Enlarge / Layers upon layers.

Tuesday morning, Sony announced plans to combine its PlayStation Plus and PlayStation Now subscription services. The newly revamped, multi-tier PlayStation Plus hydra will offer multiple pricing and access options for downloadable and streaming games from across the PlayStation’s more than 25-year catalog.

Starting in June, the revamped PlayStation Plus will be broken into three overlapping tiers, with benefits and pricing as follows:

PlayStation Plus Essential
$9.99/month or $59.99/year

This is a renamed version of the current PlayStation Plus offering, providing two monthly downloadable games, cloud saves, and basic access to online multiplayer games.

PlayStation Plus Extra
$14.99/month or $99.99/year

This tier adds access to downloadable versions of “up to 400” PS4 and PS5 games. This will include some titles from Sony’s first-party PlayStation Studios but not brand-new titles on the day of release (more on that below).

PlayStation Plus Premium
$17.99/month or $119.99/year

This tier offers additional downloadable access to “up to 340” games from the PS1, PS2, and PSP. Premium-tier customers can also stream available games from the PS1, PS2, PS3, PS4, and PSP to a PS4, PS5, or PC.

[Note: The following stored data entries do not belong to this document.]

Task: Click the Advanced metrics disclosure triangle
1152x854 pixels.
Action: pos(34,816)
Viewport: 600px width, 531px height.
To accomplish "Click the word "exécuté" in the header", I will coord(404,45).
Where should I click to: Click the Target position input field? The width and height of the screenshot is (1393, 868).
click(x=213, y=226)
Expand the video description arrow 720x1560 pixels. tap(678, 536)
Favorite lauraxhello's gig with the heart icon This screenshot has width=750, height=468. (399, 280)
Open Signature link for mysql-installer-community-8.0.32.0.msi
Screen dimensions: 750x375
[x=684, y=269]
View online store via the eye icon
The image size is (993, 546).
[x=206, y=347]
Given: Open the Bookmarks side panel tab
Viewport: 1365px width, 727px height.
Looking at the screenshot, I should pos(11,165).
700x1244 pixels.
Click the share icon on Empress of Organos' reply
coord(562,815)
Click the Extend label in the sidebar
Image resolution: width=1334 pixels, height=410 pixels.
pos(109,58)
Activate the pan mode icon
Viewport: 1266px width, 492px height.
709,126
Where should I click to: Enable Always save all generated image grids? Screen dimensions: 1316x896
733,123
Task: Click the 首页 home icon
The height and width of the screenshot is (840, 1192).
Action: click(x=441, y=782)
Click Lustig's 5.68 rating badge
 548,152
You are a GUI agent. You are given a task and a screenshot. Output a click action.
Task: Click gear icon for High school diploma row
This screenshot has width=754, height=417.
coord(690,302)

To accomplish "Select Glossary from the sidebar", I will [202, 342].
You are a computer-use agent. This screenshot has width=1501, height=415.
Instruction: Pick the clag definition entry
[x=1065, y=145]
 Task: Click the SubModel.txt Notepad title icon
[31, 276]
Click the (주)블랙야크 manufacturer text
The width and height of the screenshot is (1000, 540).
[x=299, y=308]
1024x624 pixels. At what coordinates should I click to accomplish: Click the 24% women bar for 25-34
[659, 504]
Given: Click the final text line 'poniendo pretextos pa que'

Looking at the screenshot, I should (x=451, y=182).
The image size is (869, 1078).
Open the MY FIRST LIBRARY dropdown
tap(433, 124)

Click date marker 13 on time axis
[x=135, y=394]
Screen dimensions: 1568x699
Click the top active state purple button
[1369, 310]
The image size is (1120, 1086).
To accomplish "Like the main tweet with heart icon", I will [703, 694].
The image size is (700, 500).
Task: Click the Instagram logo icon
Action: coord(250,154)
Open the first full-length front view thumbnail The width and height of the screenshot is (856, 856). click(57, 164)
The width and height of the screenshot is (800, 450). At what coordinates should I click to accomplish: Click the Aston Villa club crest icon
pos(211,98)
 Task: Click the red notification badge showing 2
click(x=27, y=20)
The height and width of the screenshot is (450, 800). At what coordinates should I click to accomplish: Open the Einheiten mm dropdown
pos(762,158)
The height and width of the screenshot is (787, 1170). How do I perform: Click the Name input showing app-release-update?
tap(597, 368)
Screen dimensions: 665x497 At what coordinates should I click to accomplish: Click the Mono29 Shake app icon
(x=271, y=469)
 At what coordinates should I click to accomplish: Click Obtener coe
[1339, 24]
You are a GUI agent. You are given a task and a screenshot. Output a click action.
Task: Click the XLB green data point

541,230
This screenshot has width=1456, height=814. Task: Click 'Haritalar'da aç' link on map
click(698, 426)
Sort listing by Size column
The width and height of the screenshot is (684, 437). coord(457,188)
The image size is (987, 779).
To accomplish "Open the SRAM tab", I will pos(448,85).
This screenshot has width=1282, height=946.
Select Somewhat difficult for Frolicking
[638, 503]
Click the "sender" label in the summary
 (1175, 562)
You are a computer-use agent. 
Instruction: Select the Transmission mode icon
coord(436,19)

Streaming access for PlayStation Plus subscribers will initially be limited to countries where PlayStation Now is currently available: the US, Canada, Japan, Australia, and 15 European countries. Other countries will have access to a lower-priced PlayStation Plus Deluxe tier that gives all of the benefits of Premium sans streaming.

Game Pass’ long shadow

Sony currently offers streaming and/or downloadable access to nearly 800 titles from the PS2 through the PS4 via PlayStation Now. And while Sony hasn’t published full game lists for any of the coming PlayStation Plus tiers, the company did announce a handful of PS4 and PS5 titles that will be available in the Extra and Premium tiers: Death Stranding, God of War (2018), Spider-Man, Spider-Man: Miles Morales, Mortal Kombat 11, and Returnal.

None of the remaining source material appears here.